Text:

Equiformer: Equivariant Graph Attention Transformer for 3D Atomistic Graphs (2206.11990v2)

Abstract: Despite their widespread success in various domains, Transformer networks have yet to perform well across datasets in the domain of 3D atomistic graphs such as molecules even when 3D-related inductive biases like translational invariance and rotational equivariance are considered. In this paper, we demonstrate that Transformers can generalize well to 3D atomistic graphs and present Equiformer, a graph neural network leveraging the strength of Transformer architectures and incorporating SE(3)/E(3)-equivariant features based on irreducible representations (irreps). First, we propose a simple and effective architecture by only replacing original operations in Transformers with their equivariant counterparts and including tensor products. Using equivariant operations enables encoding equivariant information in channels of irreps features without complicating graph structures. With minimal modifications to Transformers, this architecture has already achieved strong empirical results. Second, we propose a novel attention mechanism called equivariant graph attention, which improves upon typical attention in Transformers through replacing dot product attention with multi-layer perceptron attention and including non-linear message passing. With these two innovations, Equiformer achieves competitive results to previous models on QM9, MD17 and OC20 datasets.

• The paper introduces a novel SE(3)-equivariant Transformer that leverages irreps and tensor products to model 3D atomistic graphs.
• The method adapts standard Transformer components into their equivariant forms, enabling efficient integration of geometric and directional information.
• Empirical results on QM9, MD17, and OC20 datasets show reduced MAEs and improved training efficiency over previous state-of-the-art methods.

The paper presents a highly technical paper on adapting Transformer architectures to 3D atomistic graphs by developing an SE(3)‐equivariant model that leverages irreducible representations (irreps) to preserve geometric symmetries. The proposed model, Equiformer, is designed to process atomistic systems—such as molecules and catalytic interfaces—where physical properties must be invariant or equivariant under 3D transformations (e.g., rotation, translation, and optionally inversion). Equiformer builds on the Transformer paradigm by replacing traditional operations with equivariant counterparts and by introducing tensor product operations to combine features expressed in different irreps.

Key contributions and technical aspects of the work include:

• Equivariant Feature Representations. Equiformer employs irreps features, where each node’s representation is decomposed into a mixture of type‑$L$ vectors. In this formulation, a scalar corresponds to a type‑$0$ vector, while a Euclidean vector is modeled as a type‑$1$ entity, with higher degrees $L \geq 2$ representing more complex angular dependencies. The paper also describes how spherical harmonics $Y^{(L)}$ are used to project relative position vectors into these irreps spaces, ensuring that the geometric information is encoded in a manner that is naturally equivariant under $SE(3)$ transformations.
• Equivariant Transformer Backbone.
  • Equivariant Linear Layers: Different channels corresponding to each type‑$L$ are processed independently with weight matrices that respect the equivariance condition $f(D_X(g)x)=D_Y(g)f(x)$.

Collected data:
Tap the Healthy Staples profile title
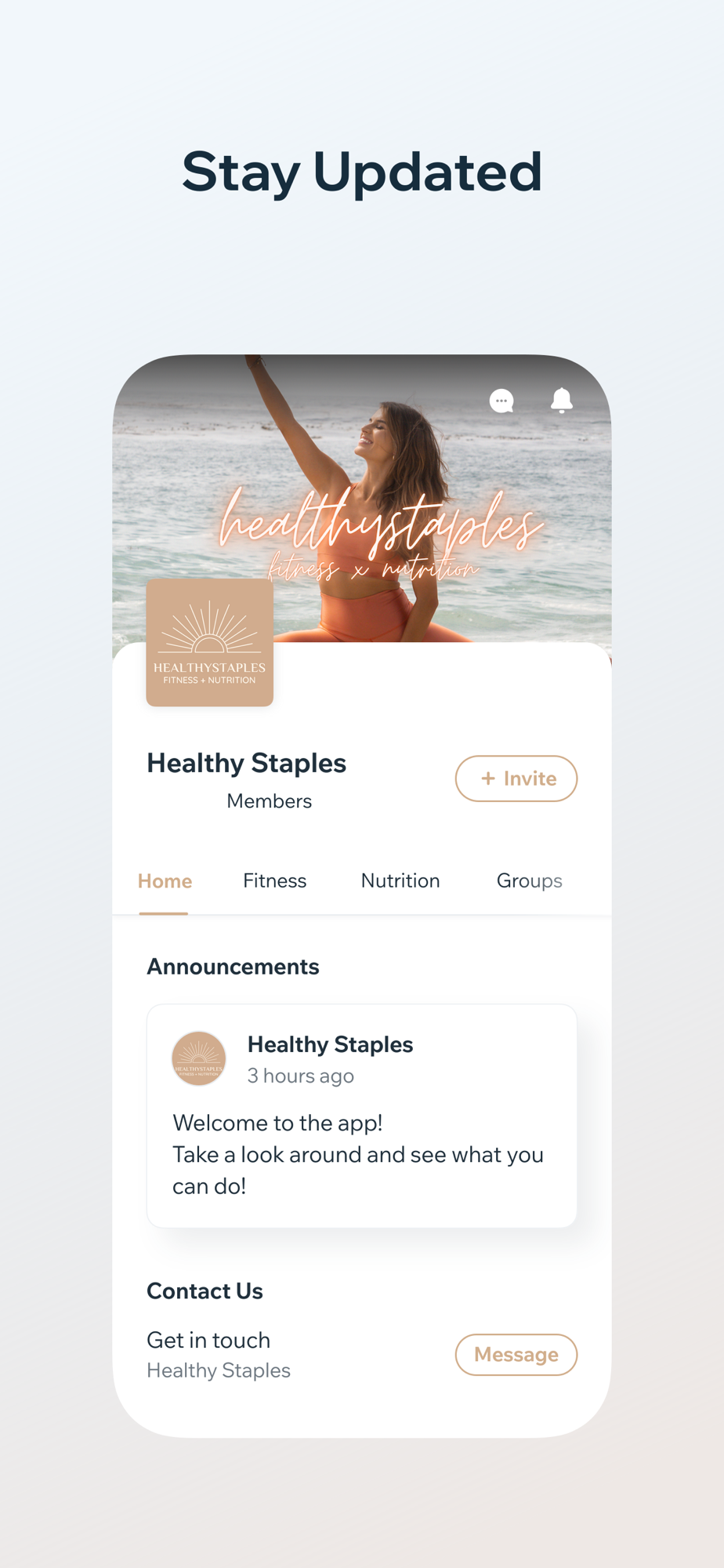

Task details: In the Equiformer summary, what replaces dot product attention in equivariant graph attention?

Result of the task: Multi-layer perceptron attention.